A delegation of Shiite Houthi rebels from Yemen is holding talks in Riyadh, Saudi Foreign Minister Adel al-Jubeir said on Monday, ahead of a planned ceasefire and renewed peace negotiations.
"The Houthi delegation is in Saudi Arabia and the discussions are ongoing. I believe we have made good progress," Jubeir told reporters.
Saudi Arabia is leading an Arab coalition that has been bombing the rebels for over a year, in support of Yemen's internationally recognised President Abed Rabbuh Mansour Hadi.
"Talks with them are ongoing with the aim of finding a political solution for the Yemen crisis," Jubeir said.
Saudi Deputy Crown Prince Mohammed bin Salman was the first to reveal the presence of a Houthi delegation in Riyadh in an interview with Bloomberg published on Friday.
"There is significant progress in negotiations, and we have good contacts with the Houthis, with a delegation currently in Riyadh. We believe that we are closer than ever to a political solution in Yemen," the prince said.
The revelation came ahead of a UN-brokered truce slated to enter into effect on April 10, followed by talks in Kuwait on April 18.
Previous negotiations have failed and earlier ceasefires were not respected, but analysts say the prospects of a deal have improved.
Saudi Arabia and the Iran-backed Houthi rebels have recently exchanged detainees and agreed through tribal mediation to ease tensions.

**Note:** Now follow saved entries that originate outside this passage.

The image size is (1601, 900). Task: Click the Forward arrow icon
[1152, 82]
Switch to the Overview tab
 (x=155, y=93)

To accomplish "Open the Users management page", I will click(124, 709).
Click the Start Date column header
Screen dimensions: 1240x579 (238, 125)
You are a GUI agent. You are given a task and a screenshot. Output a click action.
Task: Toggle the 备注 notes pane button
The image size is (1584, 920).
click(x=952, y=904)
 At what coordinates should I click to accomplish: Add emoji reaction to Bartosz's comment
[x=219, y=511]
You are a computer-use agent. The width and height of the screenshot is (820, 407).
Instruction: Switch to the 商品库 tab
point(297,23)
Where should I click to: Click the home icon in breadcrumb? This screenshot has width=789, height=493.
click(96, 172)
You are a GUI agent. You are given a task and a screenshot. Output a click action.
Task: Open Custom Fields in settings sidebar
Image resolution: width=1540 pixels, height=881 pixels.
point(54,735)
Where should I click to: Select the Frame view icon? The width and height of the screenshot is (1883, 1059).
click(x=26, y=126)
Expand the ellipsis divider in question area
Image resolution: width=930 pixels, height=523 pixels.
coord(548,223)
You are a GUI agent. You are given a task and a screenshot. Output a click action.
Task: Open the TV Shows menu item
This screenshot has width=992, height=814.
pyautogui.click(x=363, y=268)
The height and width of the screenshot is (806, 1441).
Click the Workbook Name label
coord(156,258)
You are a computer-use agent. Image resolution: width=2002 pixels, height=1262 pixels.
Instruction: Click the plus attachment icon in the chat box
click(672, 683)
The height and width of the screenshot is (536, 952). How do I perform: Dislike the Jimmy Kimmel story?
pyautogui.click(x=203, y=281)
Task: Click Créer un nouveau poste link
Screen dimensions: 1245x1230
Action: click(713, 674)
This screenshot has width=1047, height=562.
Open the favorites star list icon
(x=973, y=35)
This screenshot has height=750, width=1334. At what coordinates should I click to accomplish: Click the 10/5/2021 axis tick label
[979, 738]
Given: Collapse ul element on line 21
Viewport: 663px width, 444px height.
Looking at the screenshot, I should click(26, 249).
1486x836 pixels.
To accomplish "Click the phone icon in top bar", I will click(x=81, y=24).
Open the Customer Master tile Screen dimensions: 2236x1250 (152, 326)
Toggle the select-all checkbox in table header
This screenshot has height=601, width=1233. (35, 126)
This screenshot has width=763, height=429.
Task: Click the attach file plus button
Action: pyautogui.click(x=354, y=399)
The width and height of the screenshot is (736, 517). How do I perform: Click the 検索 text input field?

As a result of Houthi aggression, Yemeni President Abd Rabbuh Mansour Hadi had to temporarily flee to the Saudi capital Riyadh and formally requested help from Arab states to save Yemen from the Houthi militants.
The Saudi Arabia-led military coalition formally began its intervention in Yemen on March 2015 after the Houthi rebels advanced on the southern city of Aden, forcing Hadi to flee the city.
According to Yemen Ministry of Public Health, at least 7,000 people, including 1600 children, have been killed in the ongoing civil war in Yemen, nearly half of them civilians. More than 16,500 have been injured since March 2015.
War in the country has triggered an unprecedented humanitarian crisis in Yemen. Currently, 80 percent of Yemen’s population is in desperate need of humanitarian aid to meet their basic needs and protect their fundamental rights, including ensuring the security and safety of civilians and providing essential services.
Twenty million people in the country are in need of aid, 13 million are facing food shortages and 9.4 million are having difficulties accessing drinking water.